Three more essays deal specifically with issues of citizenship. The contribution of Carolyn McCaskill, Cecil Lucas, Robert Bayley, and Joseph Hill specifically examines lagging equality in the history of the Black deaf community. Breda Carty's essay looks at small deaf citizens' groups that formed (for a time) from larger mainstream groups in Australia. Octavian Robinson writes about deaf campaigns against peddling in pursuit of a public image for deaf people as contributors to society rather than burdens, in his essay, "In Pursuit of Citizenship." And Kati Morton Mitchell makes a contribution that is as valuable to deaf history as it is to the history of rhetoric. Her biography profiles Alice Taylor Terry—an active turn-of-the-century deaf journalist and activist who aimed to correct erroneous information, support citizens' rights, and incite other deaf people to do the same.

While most books on deaf history have approached the subject on a national level, this volume contains several essays that look closely at local or institutional histories, making use of previously untapped archival resources that are specific to their subjects. Two chapters examine controversies surrounding deaf communities in churches: one in the Southern deaf community (Jean Lindquist Bergey's contribution), and another in New York, where Edwin Allen Hodgson used the public press to protest the sale of the historically deaf St. Ann's Church, and also to advance arguments for an independent deaf church.

Three essays present fresh material on deafness and eugenics. Brian H. Greenwald revisits Alexander Graham Bell's Memoir Upon the Formation of a Deaf Variety of the Human Race, noting though his close reading that Bell's eugenic approach also challenged sign language and social relationships among deaf people. Melissa Malzkuhn notes certain compromises suggested by the NAD at the turn of the century, when abstaining from marriage was promoted as way of emphasizing the value-added contributions of deaf citizens. Marion Andrea Schmidt's contribution looks at a research department which operated at the Clarke School between 1929 and 1950. The all-hearing researchers used new genetic and medical knowledge to learn more about hereditary conditions of deafness and, through parent and student counseling, attempts to reduce their incidence in the future.

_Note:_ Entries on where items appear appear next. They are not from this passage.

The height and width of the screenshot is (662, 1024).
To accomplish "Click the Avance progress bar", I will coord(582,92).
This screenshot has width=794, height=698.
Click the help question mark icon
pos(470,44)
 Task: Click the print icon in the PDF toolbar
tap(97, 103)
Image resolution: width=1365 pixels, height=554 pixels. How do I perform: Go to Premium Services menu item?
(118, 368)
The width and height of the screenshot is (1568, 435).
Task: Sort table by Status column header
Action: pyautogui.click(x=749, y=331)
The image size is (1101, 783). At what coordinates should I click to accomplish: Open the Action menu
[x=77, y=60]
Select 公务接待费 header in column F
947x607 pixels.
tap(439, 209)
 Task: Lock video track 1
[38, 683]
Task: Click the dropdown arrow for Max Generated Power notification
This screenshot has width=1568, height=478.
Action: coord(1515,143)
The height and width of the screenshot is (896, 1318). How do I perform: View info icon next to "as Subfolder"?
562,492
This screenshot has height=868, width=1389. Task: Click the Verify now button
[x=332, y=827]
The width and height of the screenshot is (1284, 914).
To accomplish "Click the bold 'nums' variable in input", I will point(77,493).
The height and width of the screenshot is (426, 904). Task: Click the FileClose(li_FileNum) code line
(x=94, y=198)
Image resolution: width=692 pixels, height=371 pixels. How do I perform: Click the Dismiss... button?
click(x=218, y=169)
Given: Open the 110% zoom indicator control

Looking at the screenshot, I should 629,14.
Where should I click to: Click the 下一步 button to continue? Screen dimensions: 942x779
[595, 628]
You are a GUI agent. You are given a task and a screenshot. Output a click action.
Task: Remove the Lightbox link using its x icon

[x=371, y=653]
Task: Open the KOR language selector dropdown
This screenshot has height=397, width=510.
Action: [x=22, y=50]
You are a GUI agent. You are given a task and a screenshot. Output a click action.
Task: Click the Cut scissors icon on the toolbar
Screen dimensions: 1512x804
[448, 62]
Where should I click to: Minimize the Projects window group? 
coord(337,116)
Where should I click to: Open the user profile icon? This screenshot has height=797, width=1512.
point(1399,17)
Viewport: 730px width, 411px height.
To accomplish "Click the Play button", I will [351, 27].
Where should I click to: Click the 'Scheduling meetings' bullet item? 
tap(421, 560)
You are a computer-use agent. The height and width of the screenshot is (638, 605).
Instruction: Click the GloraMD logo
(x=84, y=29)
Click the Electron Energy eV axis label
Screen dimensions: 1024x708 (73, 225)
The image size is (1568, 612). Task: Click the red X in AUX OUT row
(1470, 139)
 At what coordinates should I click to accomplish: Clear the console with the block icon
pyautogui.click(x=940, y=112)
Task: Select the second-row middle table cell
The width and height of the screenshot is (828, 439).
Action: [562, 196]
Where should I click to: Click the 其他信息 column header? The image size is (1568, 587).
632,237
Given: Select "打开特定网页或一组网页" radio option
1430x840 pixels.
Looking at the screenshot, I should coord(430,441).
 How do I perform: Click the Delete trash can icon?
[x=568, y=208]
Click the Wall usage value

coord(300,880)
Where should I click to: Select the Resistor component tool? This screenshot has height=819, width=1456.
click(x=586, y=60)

I recommend this book to anyone interested in the history of deaf people in public life. It makes an important contribution to the growing scholarship in both disability studies and deaf history, especially the struggles of deaf people to participate in regional and local institutions.

On a personal note, one thing I find frustrating in deaf history (in general) is the inconsistent capitalization of "Deaf" or "deaf". This is a thorny issue. As capitalization gained popularity among Deaf people and in Deaf Studies in the late twentieth century, more historians began to use it. Presently, however, there seems to be a united effort not to capitalize willy-nilly. In this particular collection, the introduction and all essays except the last two use the lowercase. These last two, however—Breda Carty's "The 'Breakaways'": Deaf Citizens' Groups in Austrailia in the 1920s and the 1930s" and Jean Lindquist Bergey's "Divine and Secular: Reverend Robert Capers Fletcher and the Southern Deaf Community, 1931-1972"—capitalize the "D" consistently except in historical quotations. There seems to be no sure rule based on medical or cultural designation or historical development for deciding for or against the capital "D". While it's admittedly a small thing, probably just a pet peeve, it's enough to make a writer looking for models pull out her hair in editorial angst. Perhaps it is just one more sign of the complex nature of deafness and deaf history.